At Digital Node we work with a variety of differing clients all over the world to support their future requirements in BIM and Digital Engineering. It is important that we keep them up to speed with the important digital developments, such as the work around Digital Twins.
Some of our upcoming projects include not only BIM requirements and education around how to implement BIM, but also educating clients on what comes next for the future of our industry. This includes how we use data to effectively support the way we design, build and manage assets.
It is important to draw synergies between design, build and manage, plus how we map BIM and smart cities to the relationship. Looking to the future is not easy but keeping up to date with industry drivers and innovations through groups such as the Centre for Digital Built Britain (CDBB) is essential.
As the home for the Digital Built Britain and BIM Policies, CDBB is one entity that should be watched carefully by those who work in construction. It supports not only the UK, but also any other sectors looking to transform the way they plan, build, maintain and use our social and economic infrastructure for the future.
Digital Twin is a relatively new term for many in the construction industry, but across other industries the term has been used for some time. The beginning of the term Digital Twin was coined as far back as the 1990s where work was undertaken at Yale University to develop and support something called ‘mirror worlds’ – the relationship between the physical and digital worlds.
Industries which have been working relentlessly to support these processes are obviously those who adopted innovative approaches to the way they designed, maintained and used their assets. Industries such as aerospace, aviation and manufacturing are some of those examples, where having digital replicas or mirrors of elements allowed for greater design, accessibility and even safety for those who worked in these fields.
It is only now that we can enforce these principles of Digital Twins as we have the digital capability to do so and the gusto and interest in construction to achieve it. Having said this, having the structure, the authority and even secure arrangements around how we digitally link elements (not just buildings and infrastructure but any physical element) to each other requires a framework around it as well as guidance in place.
The CDBB’s Digital Framework Task Group (DFTG) continues to work across this space, supporting the development of the Information Management Framework for the adoption of the National Digital Twin (NDT). The first step however is having an understanding of the values which will enable digital twins across our sector. These values can be found in the form of the Gemini Principles.

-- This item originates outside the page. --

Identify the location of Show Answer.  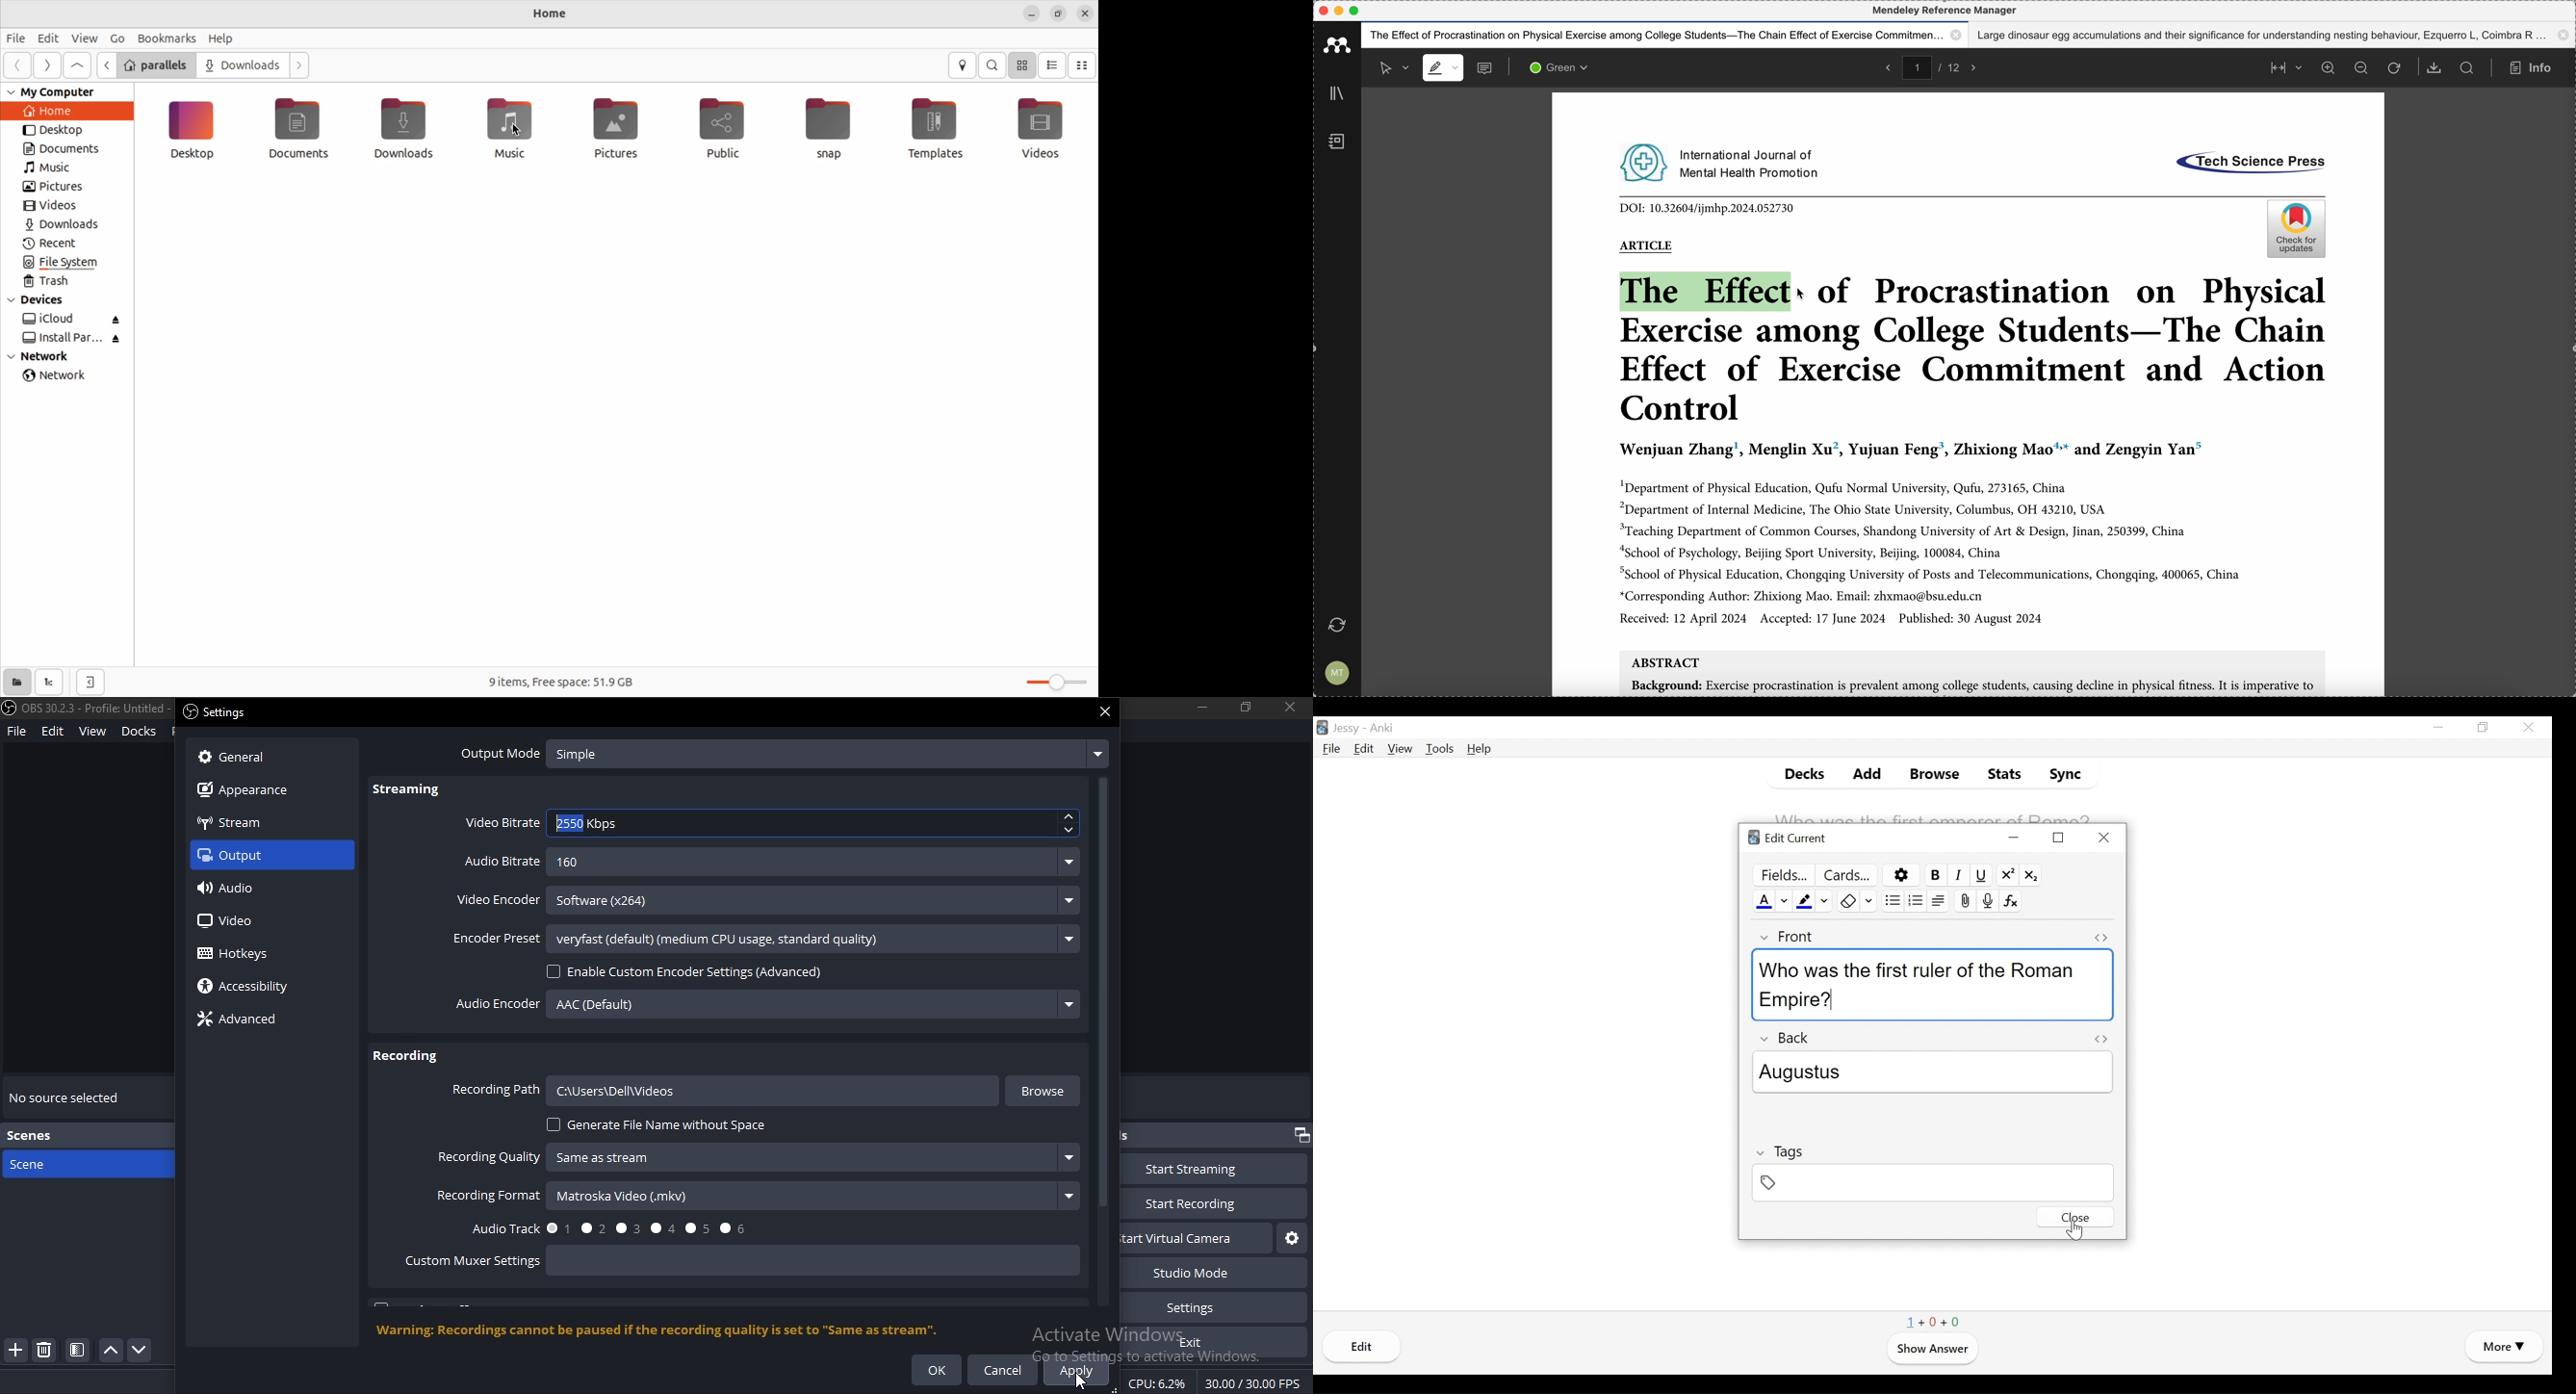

The Gemini Principles were first published in 2018 and act as the foundation of how we could possibly deliver a NDT in the UK with consistent values and processes put in place. The Gemini Principles are globally recognised and often resourced in other government reports across the world with the work they do around linking digital assets with the physical environment.
The Gemini principles state that by connecting Digital Twins to create a National Digital Twin (NDT), this will unlock extra value to industry as a whole and to develop Gemini-compliant Digital Twins. The Gemini Principles also state that a Digital Twin must represent physical reality at a level of accuracy suited to its purpose.
The Gemini Principles were supported by two other pieces of work: the Information Management Roadmap and the Pathway Towards an Information Management Framework: A Commons for a Digital Built Britain. All three pieces of work are linked to support the development of the NDT in the UK, and work toward supporting a harmonious and safe response to how we link Digital Twins and our built environment assets.
This piece of work is underway by CDBB and is linked very closely to the BIM Policy and Smart City Agenda (and standards) to support digital construction in the UK. As a result of this we are certainly on our way to supporting requirements for a NDT and a Digital Built Britain, but there is still much work to be undertaken.
Groups such as the UK BIM Alliance and other industry groups supporting skills growth and resources are working hard to aid the industry in its adoption of BIM, but there is far more work to achieve when it comes to having an overall and common (consistent) framework as to how we work with Digital Twins.
Following guidance and standards is one way, and we must work as an industry, not only in the UK but on a global scale, to enable greater productivity and shared resources for these purposes.